-- Job 1 --
Copy the passage on Windows app design guidelines word for word, starting at "The guidelines suggest" and ending at "changed very often.".
-- Job 2 --
For each statement, say yes or no according to the passage on Windows app design guidelines, and quote the words that decide it: (a) In Windows 8.1, buttons that are used often and are central to the user's experience belong on the page itself. (b) The guidelines recommend offering a large number of application-specific settings. (c) Application settings should be part of the application's normal workflow.

-- Excerpt --
********************

In Windows 8 the guidelines strongly encouraged that all “chrome,” which included navigation buttons, be removed from the visible area, and that buttons (other than the back button) be placed in the application bar. In Windows 8.1 that guidance is changed. Buttons which are used frequently and are a central part of the user’s experience should be on the page itself, with supplemental buttons on the app bar.

App Settings

The Settings charm now unifies all settings relevant to the user’s current context. These include system settings, application settings that let the user control an application’s access to devices and application settings that allow the user to specify their preferences while using the application.

The guidelines suggest having as few application-specific settings as possible, and that your application should respond immediately to changes in settings. Application settings should not be part of the normal workflow of the application, but instead should be settings that are not typically changed very often.

The pattern is to add “entry points” on the settings pane, and have these entry points open a flyout with the actual settings, grouped by common areas of concern.

********************

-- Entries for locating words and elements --
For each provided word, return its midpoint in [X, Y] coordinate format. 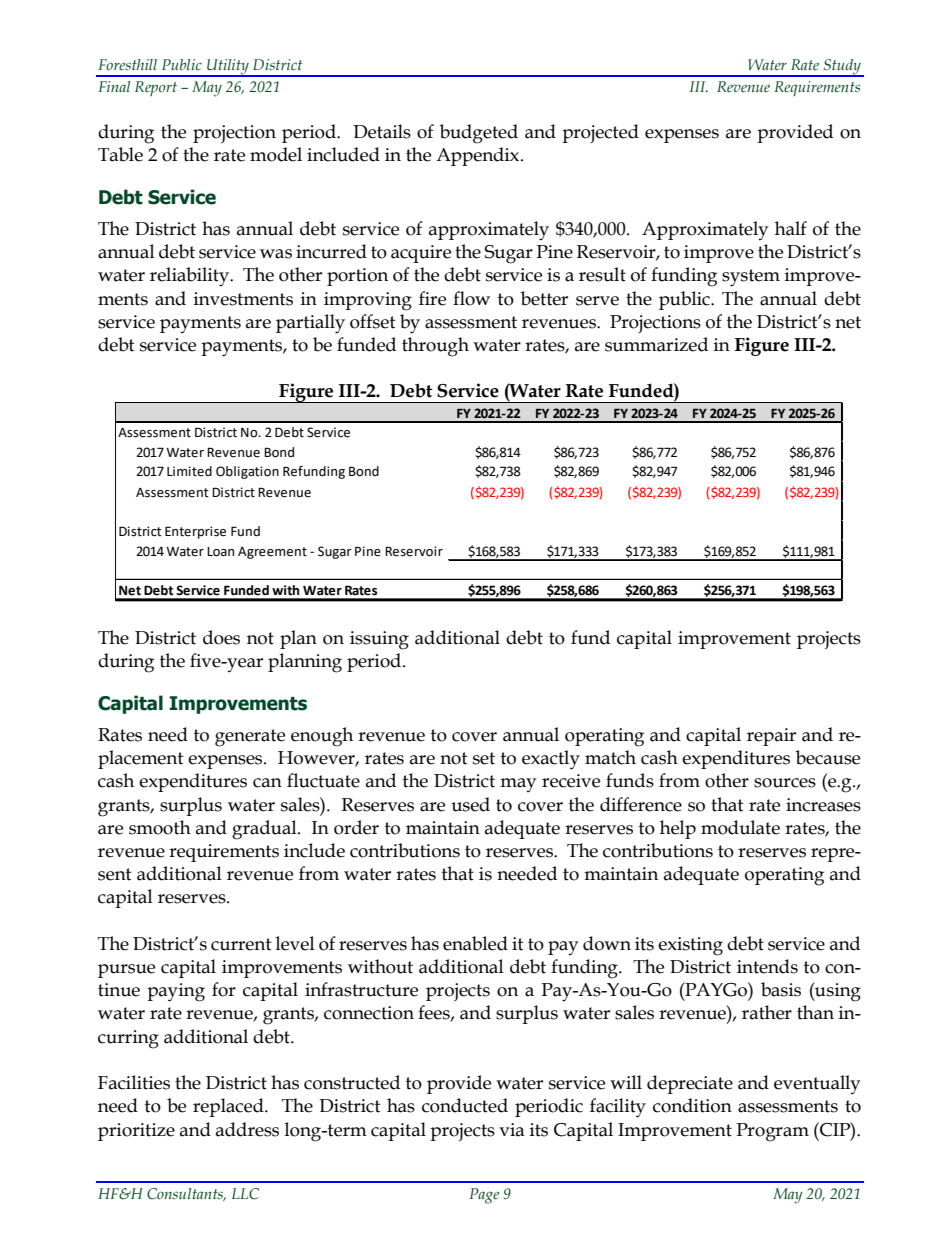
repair [771, 737]
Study [842, 68]
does [221, 637]
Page [484, 1196]
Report [156, 88]
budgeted [479, 134]
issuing [379, 640]
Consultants [186, 1194]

********************

-- Worked answer 1 --
The guidelines suggest having as few application-specific settings as possible, and that your application should respond immediately to changes in settings. Application settings should not be part of the normal workflow of the application, but instead should be settings that are not typically changed very often.

-- Worked answer 2 --
(a) Yes: "Buttons which are used frequently and are a central part of the user’s experience should be on the page itself"
(b) No: "The guidelines suggest having as few application-specific settings as possible"
(c) No: "Application settings should not be part of the normal workflow of the application"